▶ [What this task involves]:
Using the data below, set down every line from the one containing "Go to Back to List link" through the one containing "The image size is (1080, 560).", inclusive and unchanged. Pictures are to be skipped.

▶ [Supplied data]:
- Opening Delimiter -
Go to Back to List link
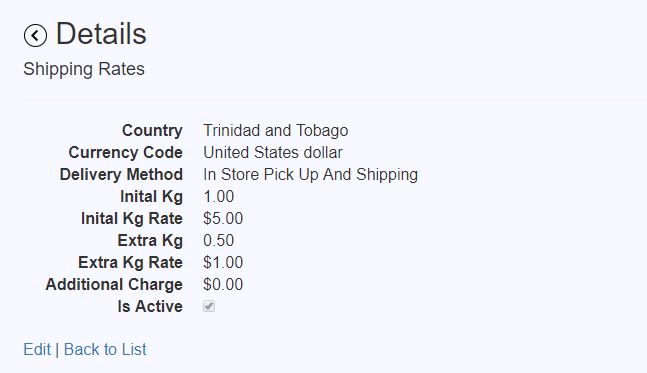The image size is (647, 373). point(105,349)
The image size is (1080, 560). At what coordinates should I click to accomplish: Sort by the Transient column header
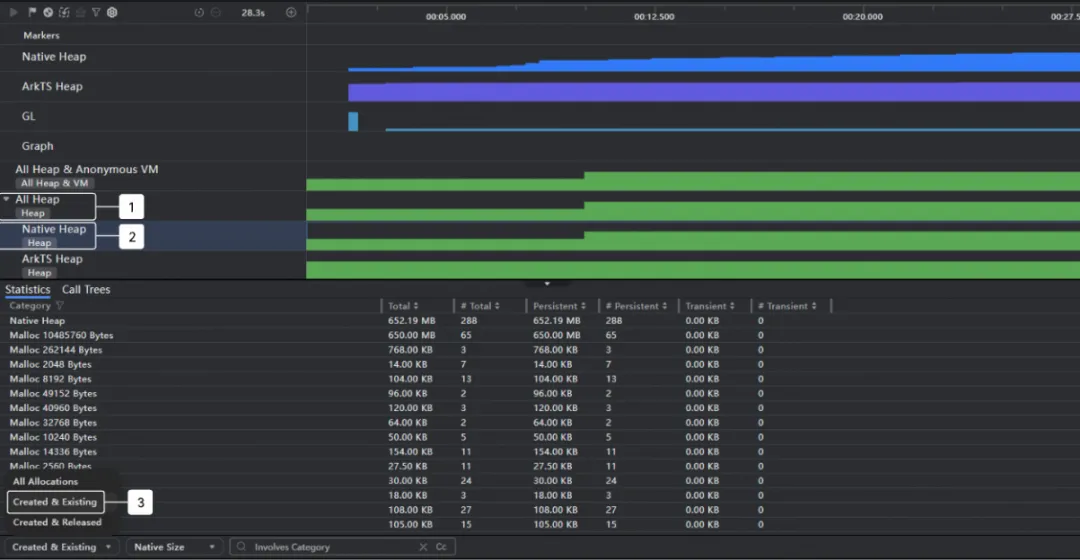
- Closing Delimiter -
- Opening Delimiter -
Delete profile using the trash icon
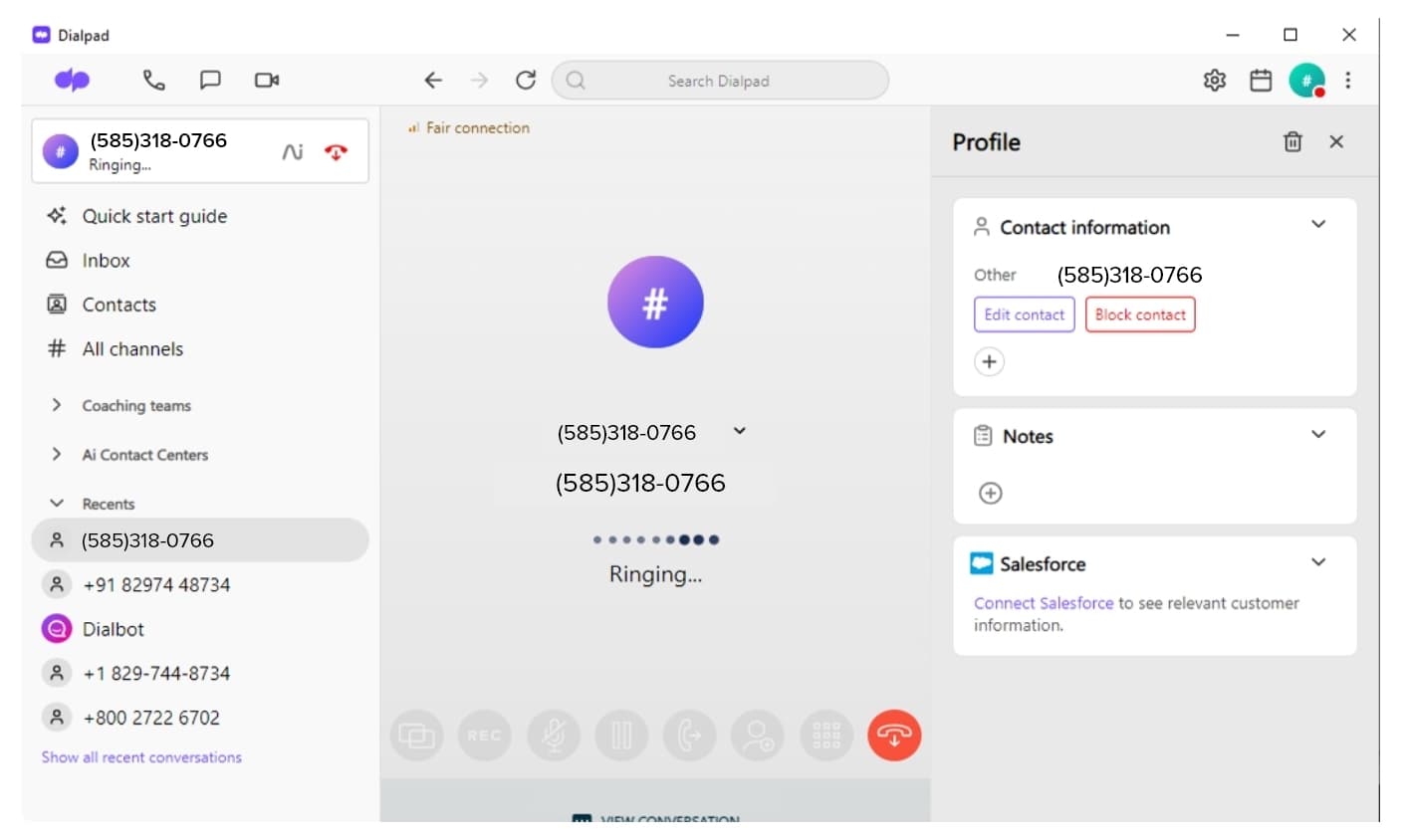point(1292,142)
- Closing Delimiter -
- Opening Delimiter -
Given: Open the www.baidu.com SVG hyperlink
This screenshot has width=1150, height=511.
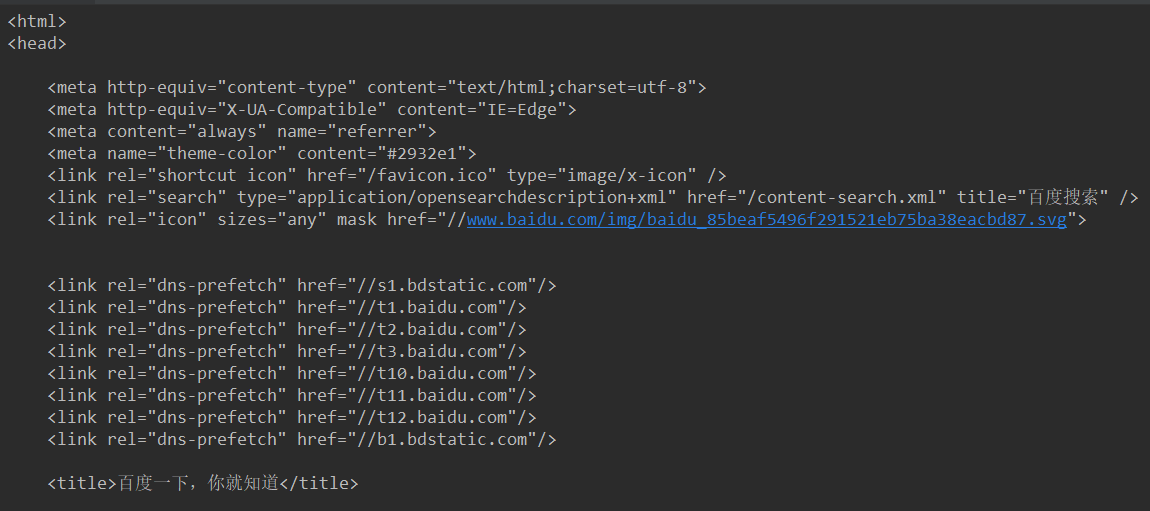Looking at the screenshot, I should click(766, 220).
- Closing Delimiter -
▶ [Exercise output]:
Go to Back to List link
The image size is (647, 373). point(105,349)
The image size is (1080, 560). At what coordinates should I click to accomplish: Sort by the Transient column header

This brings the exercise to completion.